_Work to be completed:_
Only the lines from the one with "Департамент труда и" through the last line of the data below are to be duplicated, exactly and without pictures.

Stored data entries
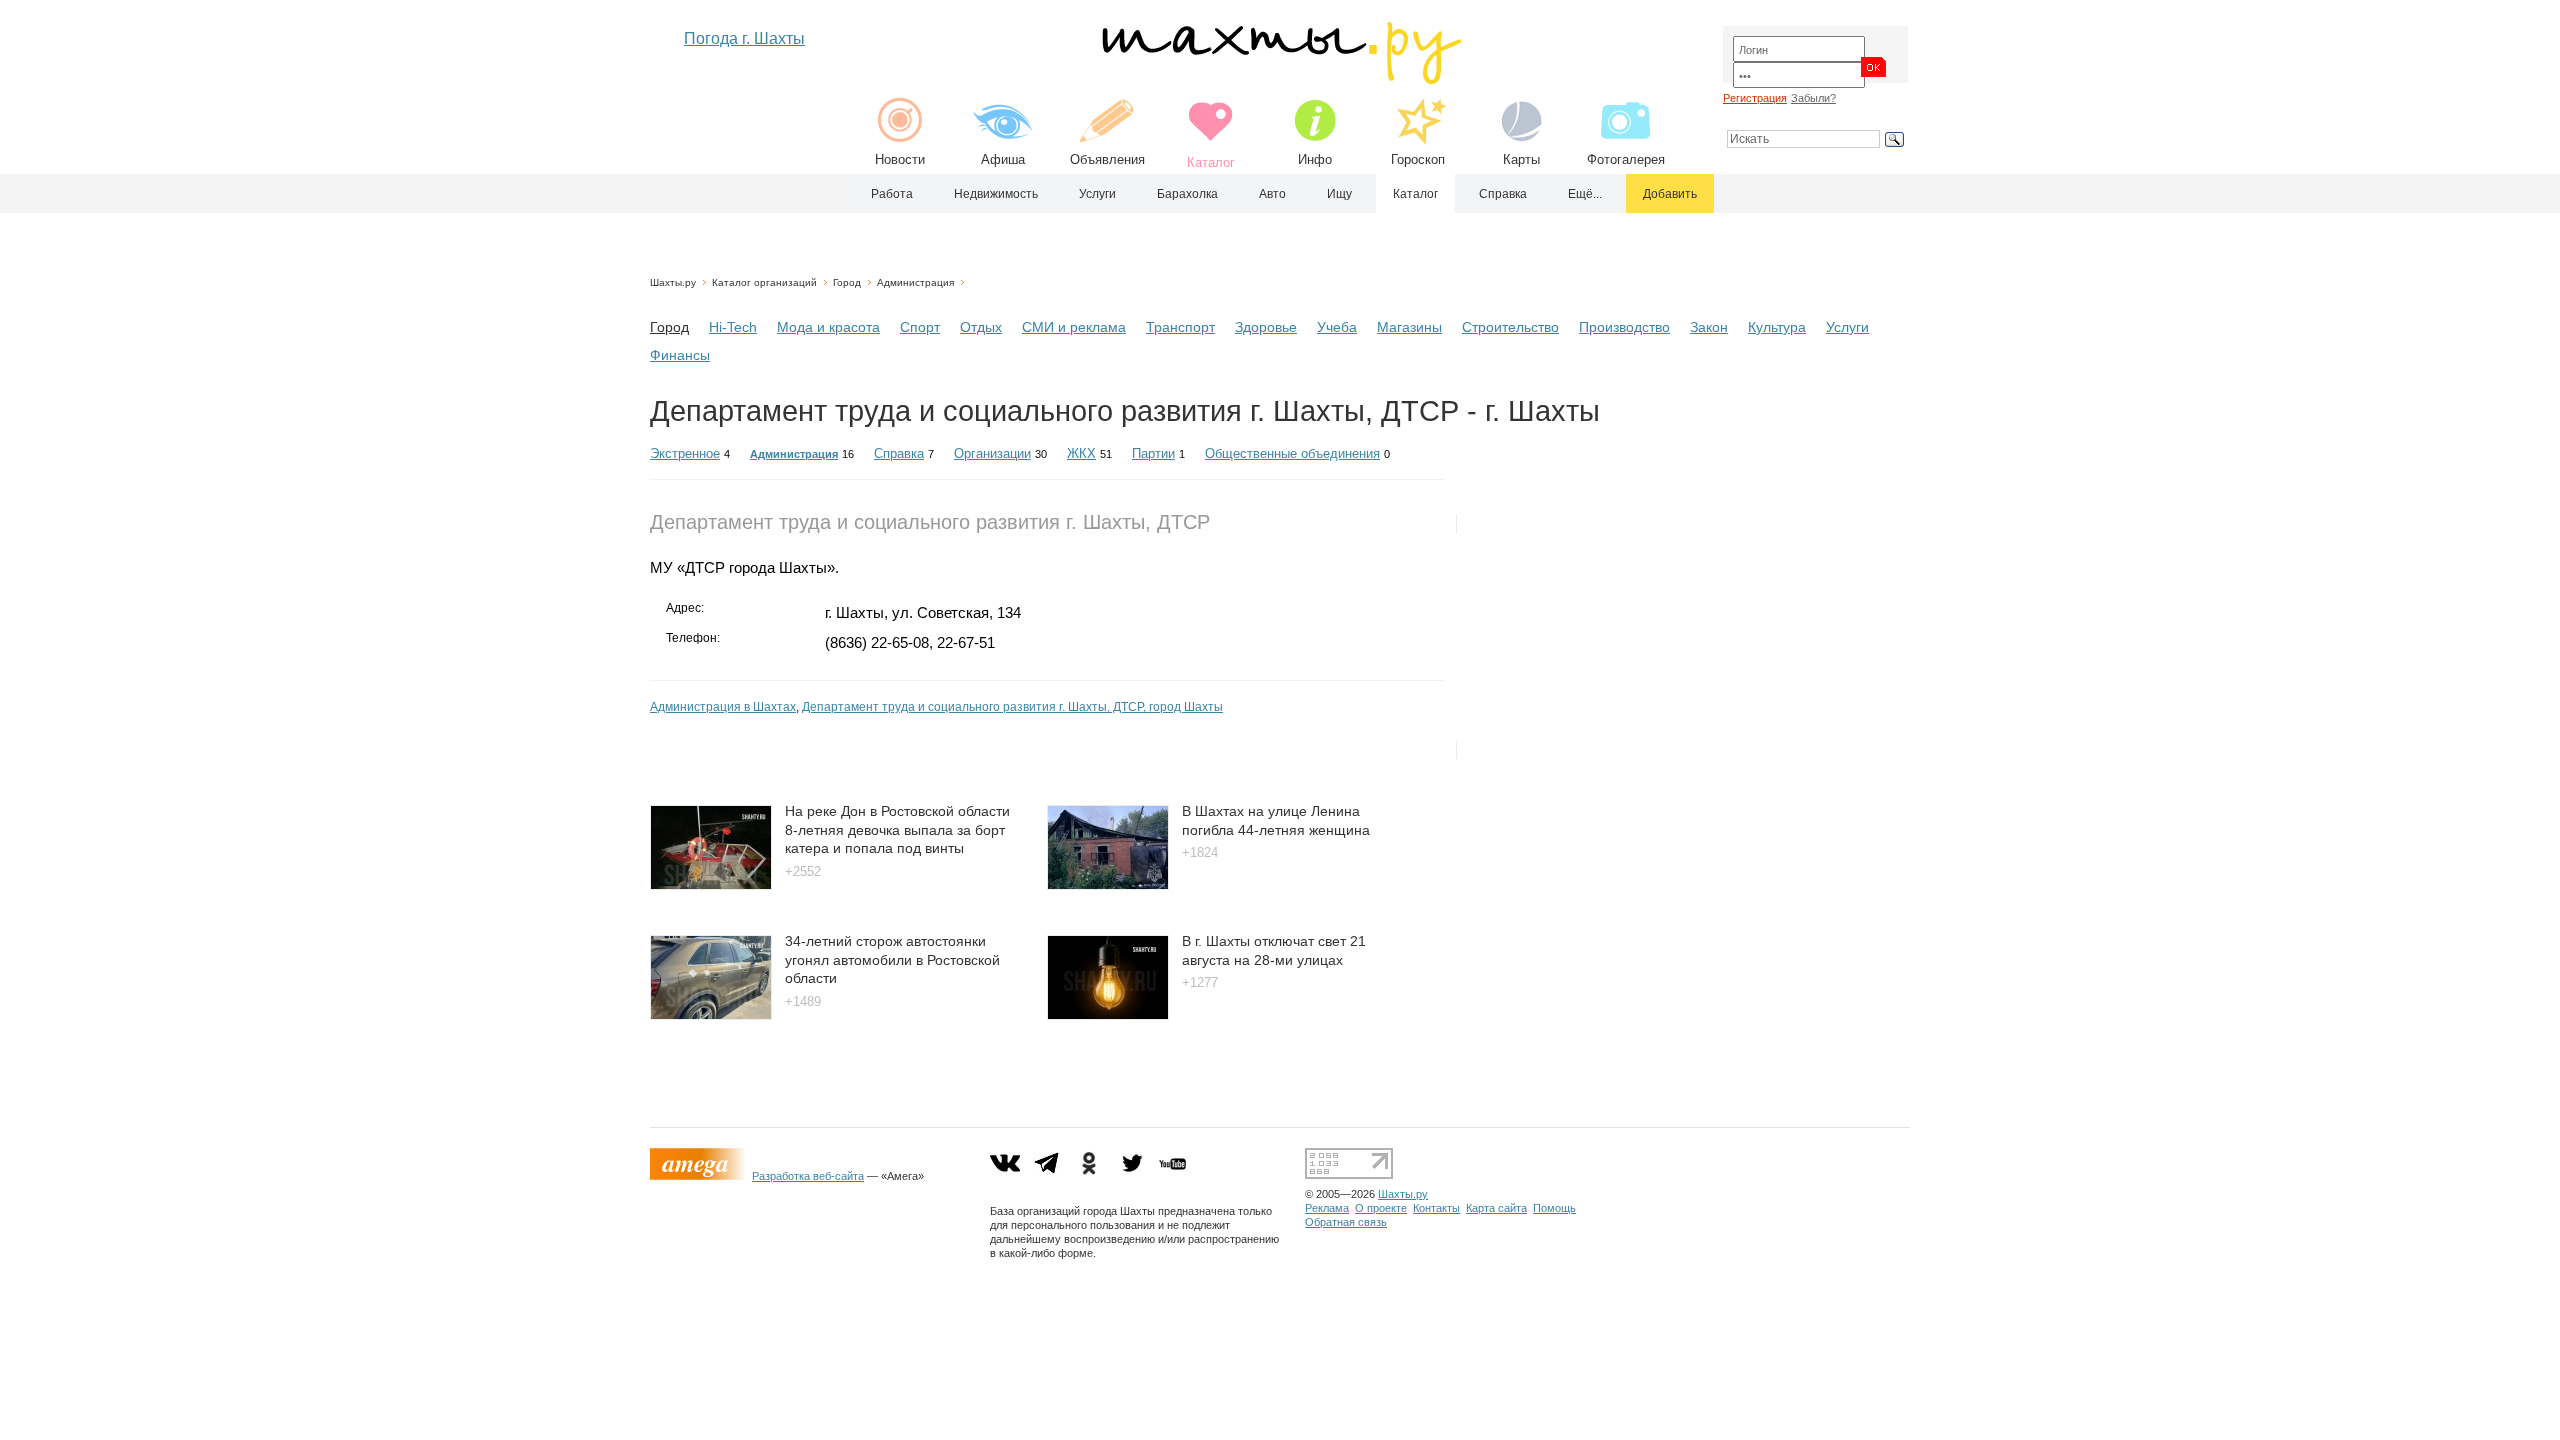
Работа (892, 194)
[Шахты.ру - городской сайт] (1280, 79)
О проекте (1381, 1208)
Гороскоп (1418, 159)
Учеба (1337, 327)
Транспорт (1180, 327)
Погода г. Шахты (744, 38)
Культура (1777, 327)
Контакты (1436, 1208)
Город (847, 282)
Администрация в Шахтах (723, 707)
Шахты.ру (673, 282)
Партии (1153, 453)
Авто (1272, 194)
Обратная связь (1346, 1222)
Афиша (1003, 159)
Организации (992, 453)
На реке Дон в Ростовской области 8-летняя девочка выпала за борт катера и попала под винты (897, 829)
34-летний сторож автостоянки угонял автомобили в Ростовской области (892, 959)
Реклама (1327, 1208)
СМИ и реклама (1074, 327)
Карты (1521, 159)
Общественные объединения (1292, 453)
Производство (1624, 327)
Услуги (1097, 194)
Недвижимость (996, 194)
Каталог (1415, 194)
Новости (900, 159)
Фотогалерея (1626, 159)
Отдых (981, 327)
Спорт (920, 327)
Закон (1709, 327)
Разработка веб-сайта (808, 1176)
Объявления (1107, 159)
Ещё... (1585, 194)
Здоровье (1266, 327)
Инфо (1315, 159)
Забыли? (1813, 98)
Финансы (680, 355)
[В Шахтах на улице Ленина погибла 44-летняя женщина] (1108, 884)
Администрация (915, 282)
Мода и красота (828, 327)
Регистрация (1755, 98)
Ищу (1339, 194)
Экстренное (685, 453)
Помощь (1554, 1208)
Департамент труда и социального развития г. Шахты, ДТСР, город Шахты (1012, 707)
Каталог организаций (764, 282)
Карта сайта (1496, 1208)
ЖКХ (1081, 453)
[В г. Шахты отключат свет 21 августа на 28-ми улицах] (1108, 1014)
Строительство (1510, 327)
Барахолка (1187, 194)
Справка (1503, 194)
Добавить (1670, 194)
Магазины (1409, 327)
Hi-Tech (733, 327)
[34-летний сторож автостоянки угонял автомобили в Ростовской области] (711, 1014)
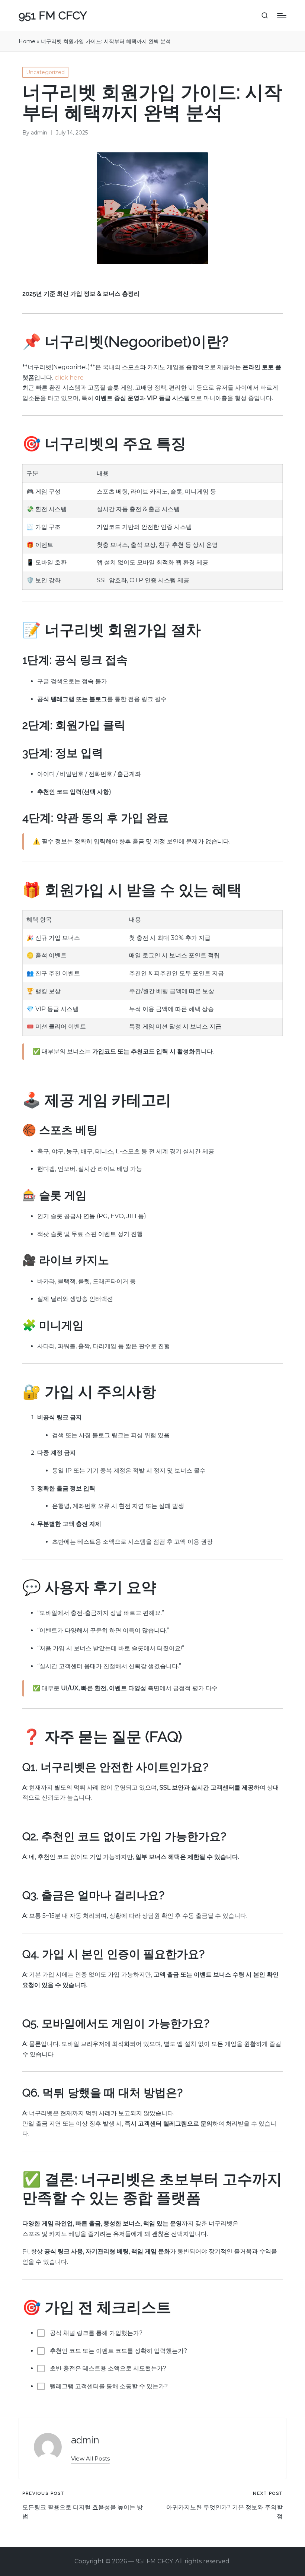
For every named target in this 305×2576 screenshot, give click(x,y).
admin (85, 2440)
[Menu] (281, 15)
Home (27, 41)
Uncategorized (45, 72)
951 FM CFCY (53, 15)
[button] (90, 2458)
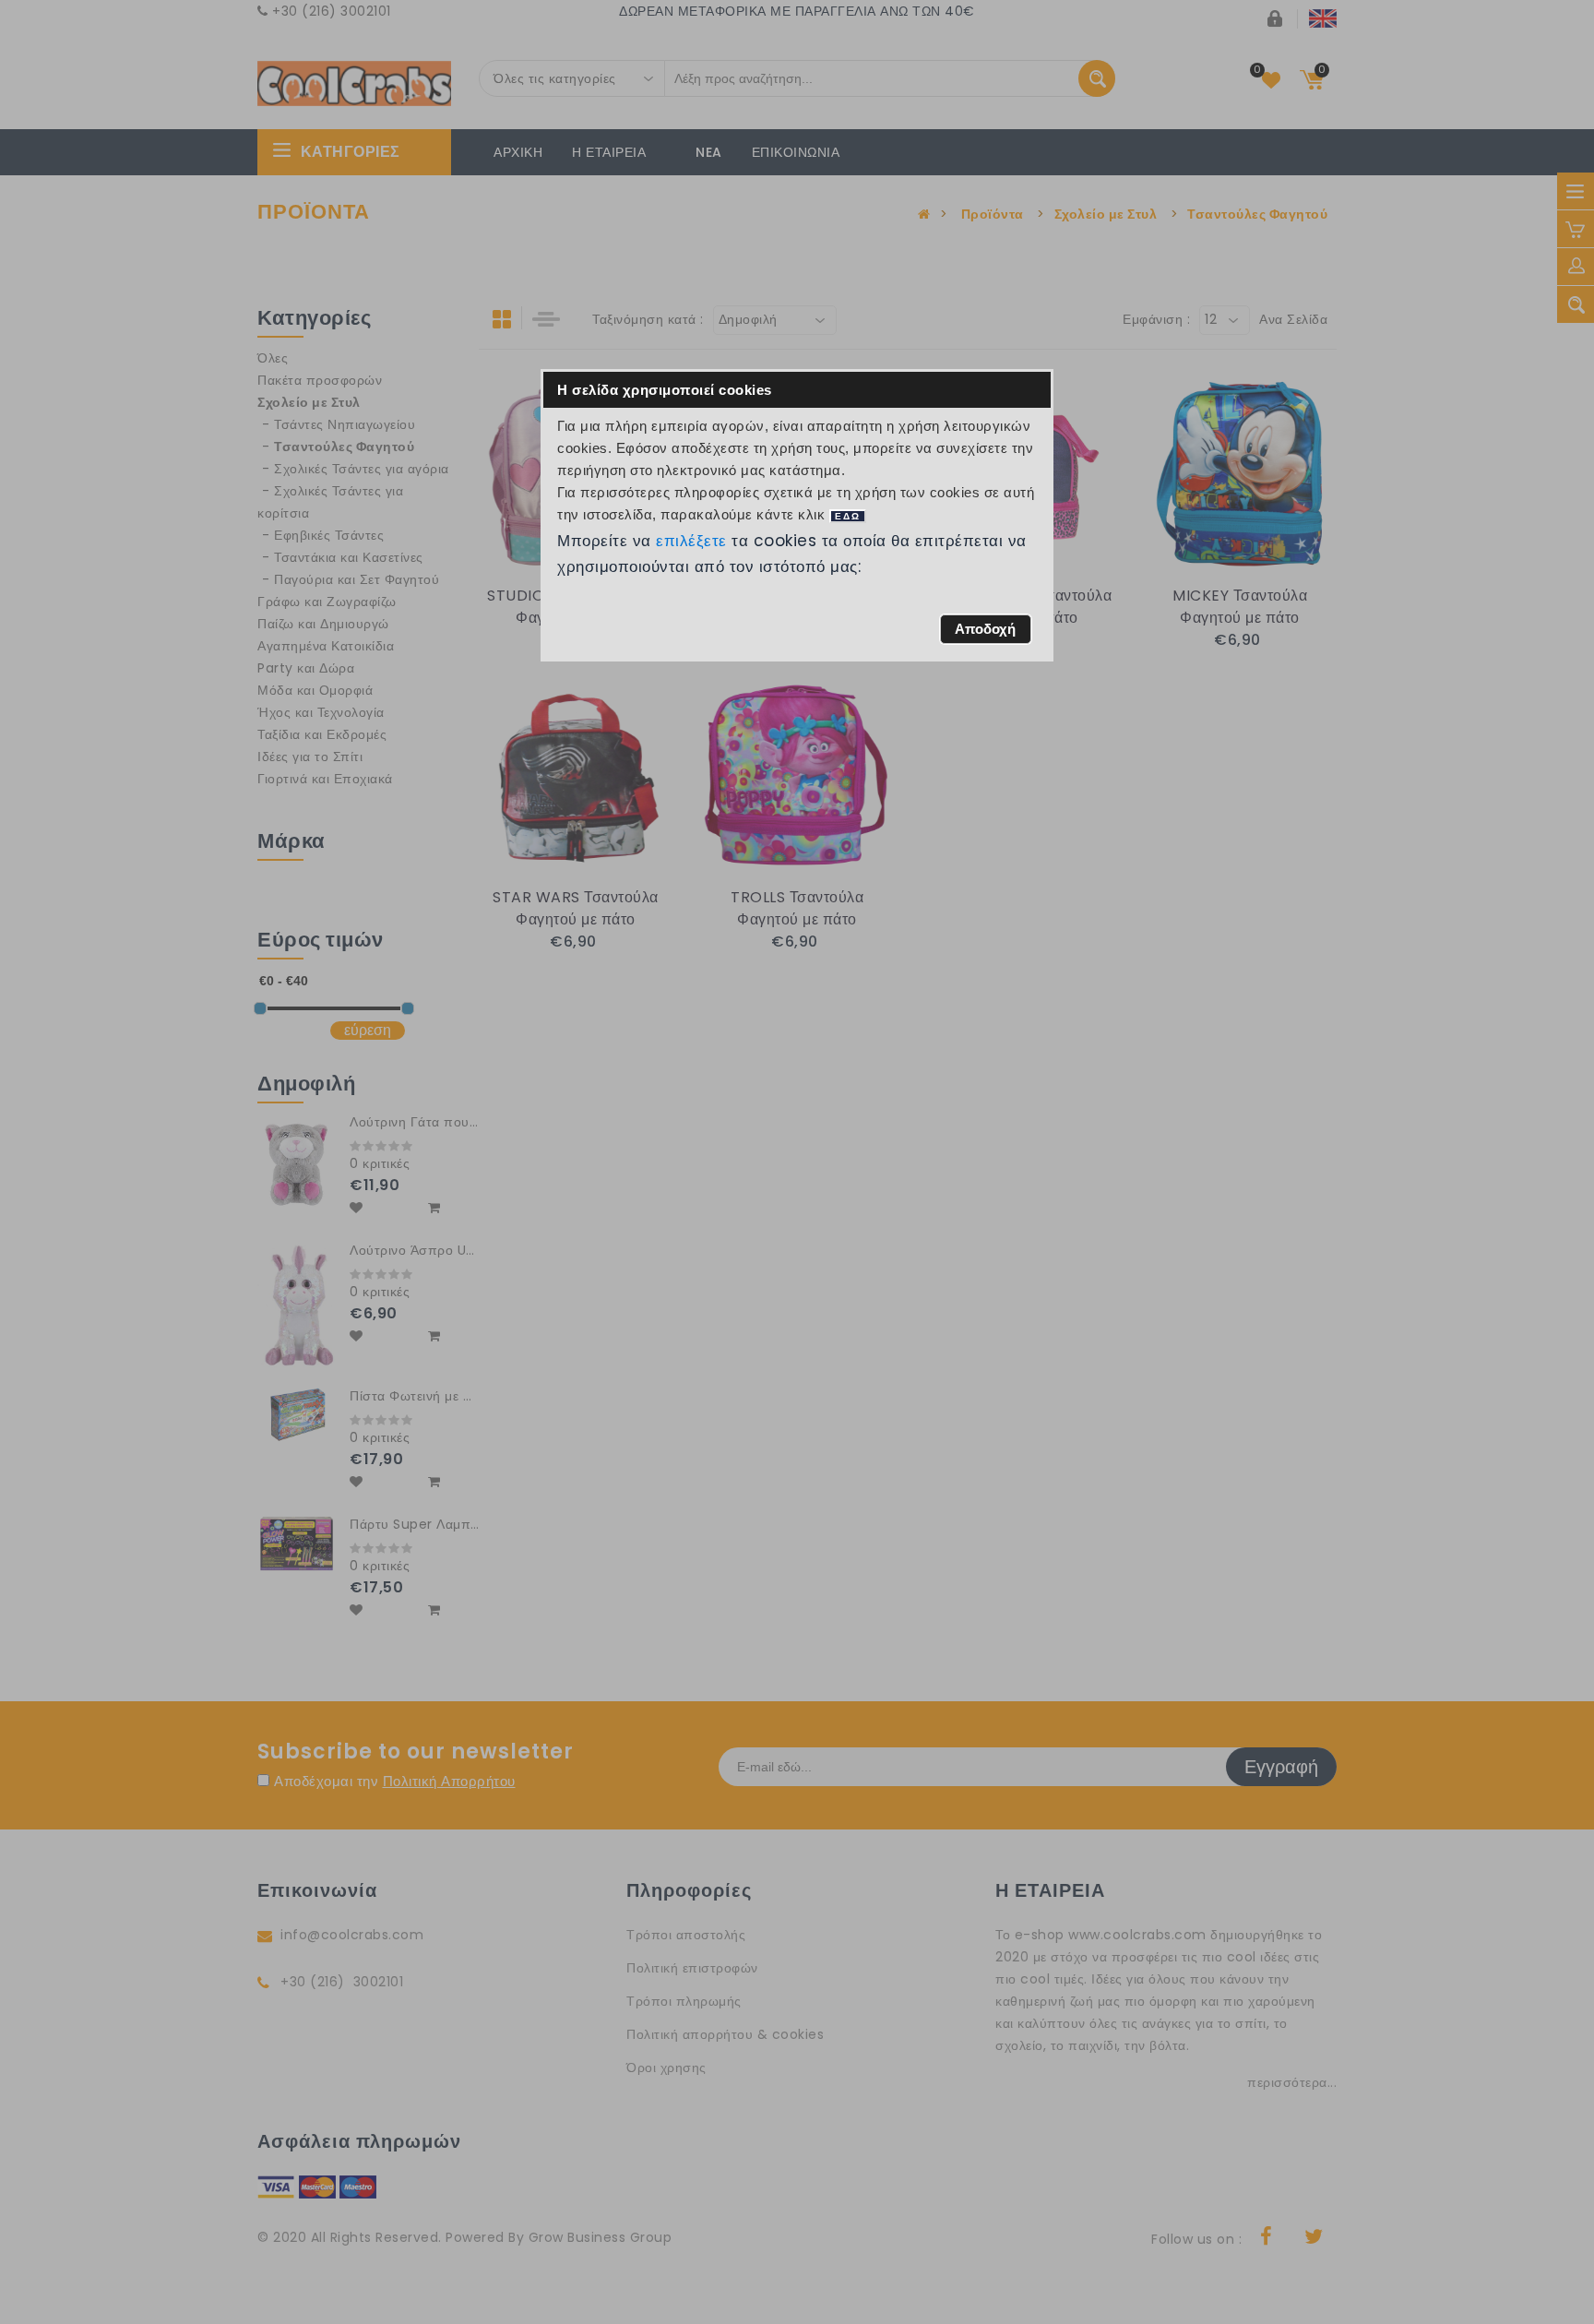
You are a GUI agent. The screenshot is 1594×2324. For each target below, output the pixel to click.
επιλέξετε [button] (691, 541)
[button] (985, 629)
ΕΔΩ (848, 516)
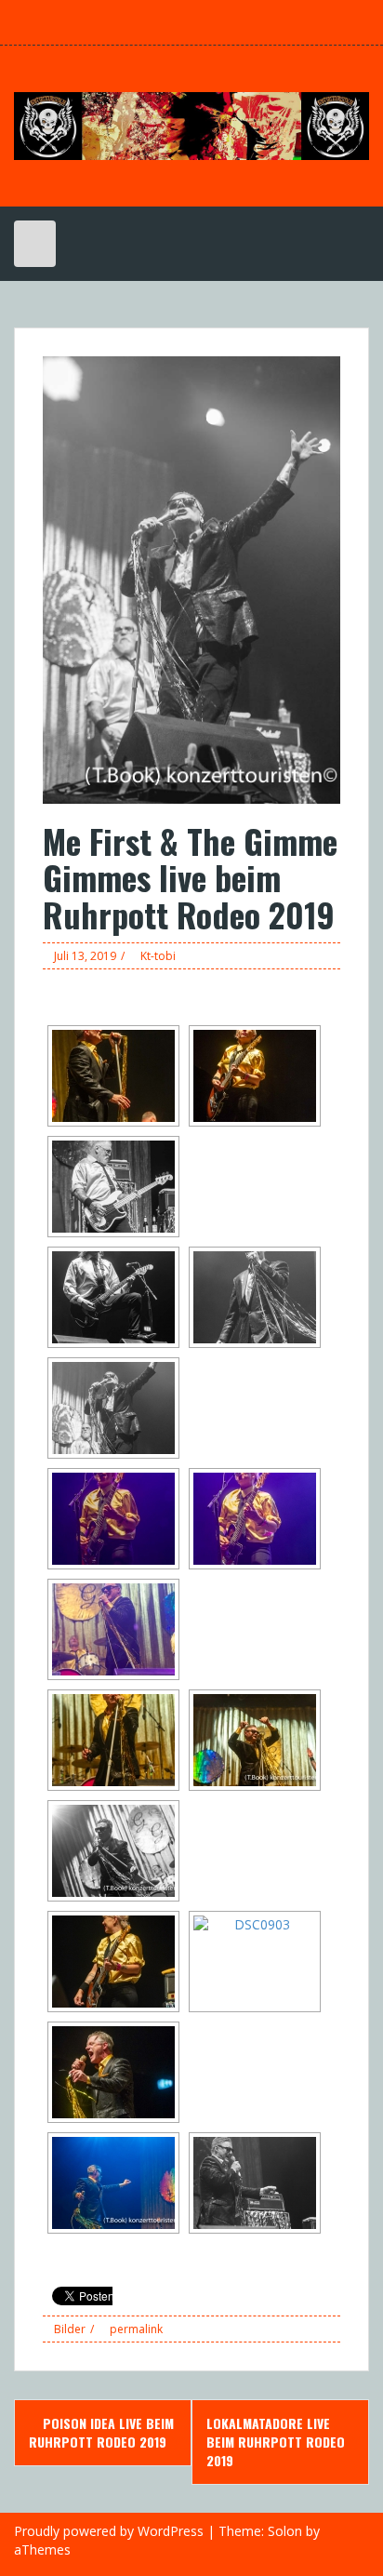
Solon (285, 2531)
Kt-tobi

_Solution below:_
Департамент труда и социального развития г. Шахты, ДТСР, город Шахты (1012, 707)
Каталог организаций (764, 282)
Карта сайта (1496, 1208)
ЖКХ (1081, 453)
[В г. Шахты отключат свет 21 августа на 28-ми улицах] (1108, 1014)
Строительство (1510, 327)
Барахолка (1187, 194)
Справка (1503, 194)
Добавить (1670, 194)
Магазины (1409, 327)
Hi-Tech (733, 327)
[34-летний сторож автостоянки угонял автомобили в Ростовской области] (711, 1014)
For every named target in this 305×2576 screenshot, give click(x,y).
admin (85, 2440)
[Menu] (281, 15)
Home (27, 41)
Uncategorized (45, 72)
951 FM CFCY (53, 15)
[button] (90, 2458)
You are a GUI agent. The screenshot is 1594×2324. For each target below, output the pixel to click.
επιλέξετε [button] (691, 541)
[button] (985, 629)
ΕΔΩ (848, 516)
Solon (285, 2531)
Kt-tobi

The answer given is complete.